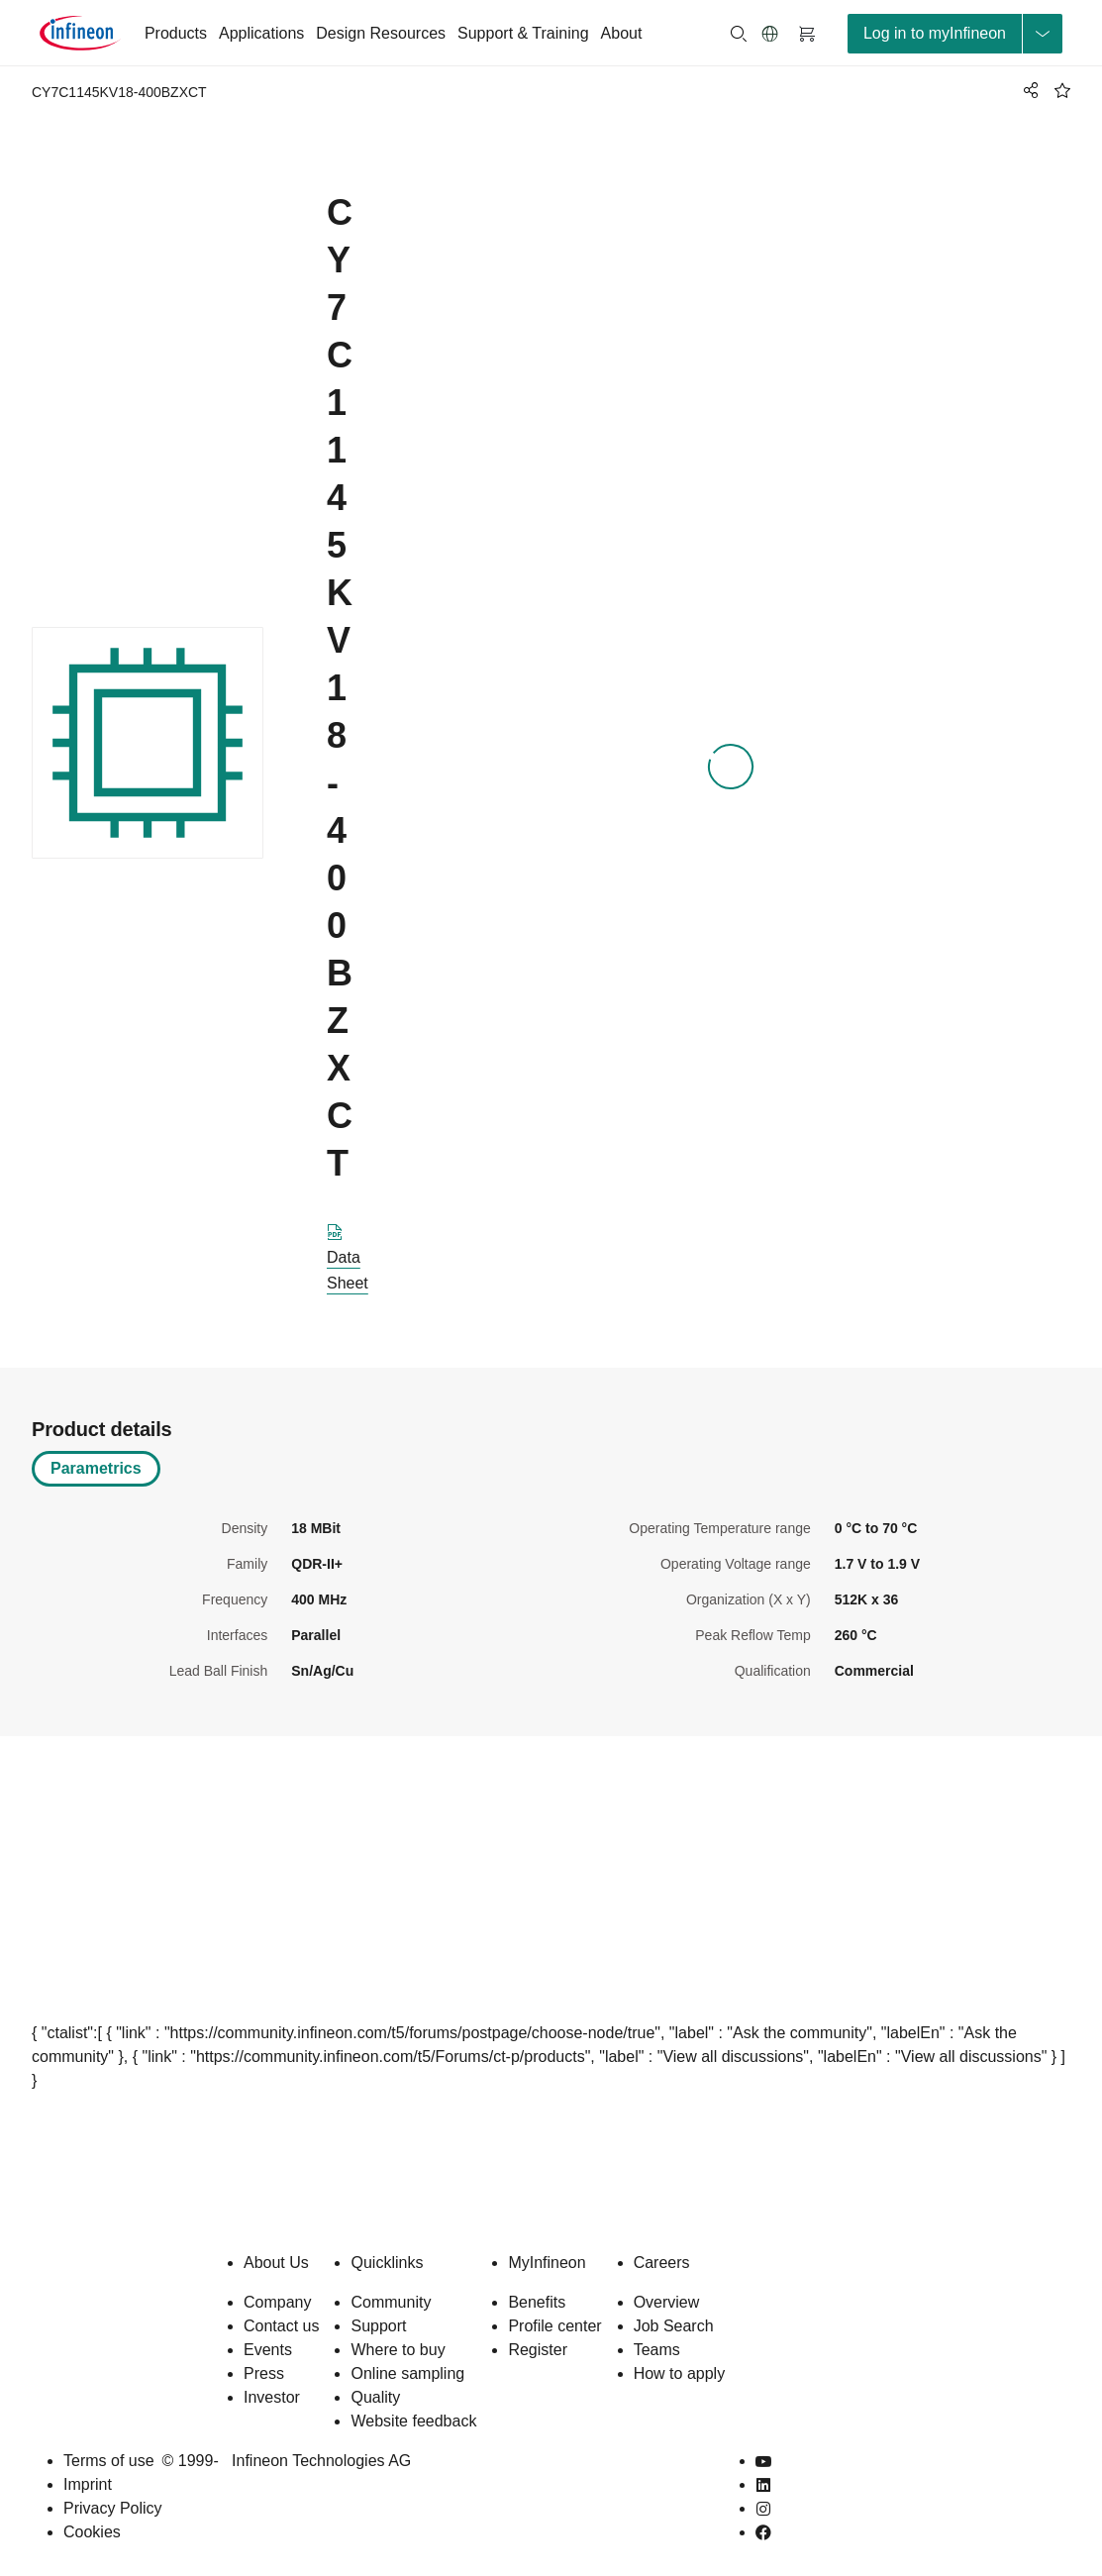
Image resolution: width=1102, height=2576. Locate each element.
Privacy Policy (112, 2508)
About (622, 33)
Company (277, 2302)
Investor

* * * *

Exercise requirements | Rewrite the items above with "Locate" changed to "Find" and everything else kept the same. Leave out the pictures.

Task response |
Image resolution: width=1102, height=2576. Find each element.
Privacy Policy (112, 2508)
About (622, 33)
Company (277, 2302)
Investor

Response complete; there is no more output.